◆ **Records drawn from a dataset**:
Content starts

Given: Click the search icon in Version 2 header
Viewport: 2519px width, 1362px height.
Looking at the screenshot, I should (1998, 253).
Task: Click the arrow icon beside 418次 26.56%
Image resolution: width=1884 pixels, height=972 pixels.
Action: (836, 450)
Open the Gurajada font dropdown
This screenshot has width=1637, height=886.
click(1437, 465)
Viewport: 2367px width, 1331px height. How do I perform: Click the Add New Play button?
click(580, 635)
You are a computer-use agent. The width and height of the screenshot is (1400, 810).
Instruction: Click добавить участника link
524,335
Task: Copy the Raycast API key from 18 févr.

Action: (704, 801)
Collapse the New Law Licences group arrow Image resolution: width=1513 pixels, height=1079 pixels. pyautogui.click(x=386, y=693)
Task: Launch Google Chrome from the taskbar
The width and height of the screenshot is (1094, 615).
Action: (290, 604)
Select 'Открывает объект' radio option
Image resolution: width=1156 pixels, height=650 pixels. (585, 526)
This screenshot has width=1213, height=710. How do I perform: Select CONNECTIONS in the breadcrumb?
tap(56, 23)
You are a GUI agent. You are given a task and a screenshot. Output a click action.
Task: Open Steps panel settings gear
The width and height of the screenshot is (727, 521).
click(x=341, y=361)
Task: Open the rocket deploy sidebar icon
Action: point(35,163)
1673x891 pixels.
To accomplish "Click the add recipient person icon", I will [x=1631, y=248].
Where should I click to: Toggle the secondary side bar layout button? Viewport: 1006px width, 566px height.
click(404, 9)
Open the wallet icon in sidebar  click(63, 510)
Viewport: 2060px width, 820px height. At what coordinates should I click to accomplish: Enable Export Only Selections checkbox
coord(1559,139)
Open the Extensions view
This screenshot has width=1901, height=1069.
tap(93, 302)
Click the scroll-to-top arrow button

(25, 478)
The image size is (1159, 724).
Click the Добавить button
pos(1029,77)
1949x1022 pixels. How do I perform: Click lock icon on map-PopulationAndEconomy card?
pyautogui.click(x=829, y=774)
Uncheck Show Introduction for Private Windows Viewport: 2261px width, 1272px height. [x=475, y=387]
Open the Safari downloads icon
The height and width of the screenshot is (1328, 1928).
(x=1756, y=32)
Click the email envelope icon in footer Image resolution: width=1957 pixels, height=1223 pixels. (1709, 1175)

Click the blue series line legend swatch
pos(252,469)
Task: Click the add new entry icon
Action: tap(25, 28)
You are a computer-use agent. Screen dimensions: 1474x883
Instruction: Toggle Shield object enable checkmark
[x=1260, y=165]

Content ends

◆ **AIM OF THE EXERCISE**:
Your job is to copy out every line from the records above that has the word "agent".

◆ **PROBLEM SOLUTION**:
You are a computer-use agent. The width and height of the screenshot is (1400, 810).
You are a GUI agent. You are given a task and a screenshot. Output a click action.
You are a computer-use agent. Screen dimensions: 1474x883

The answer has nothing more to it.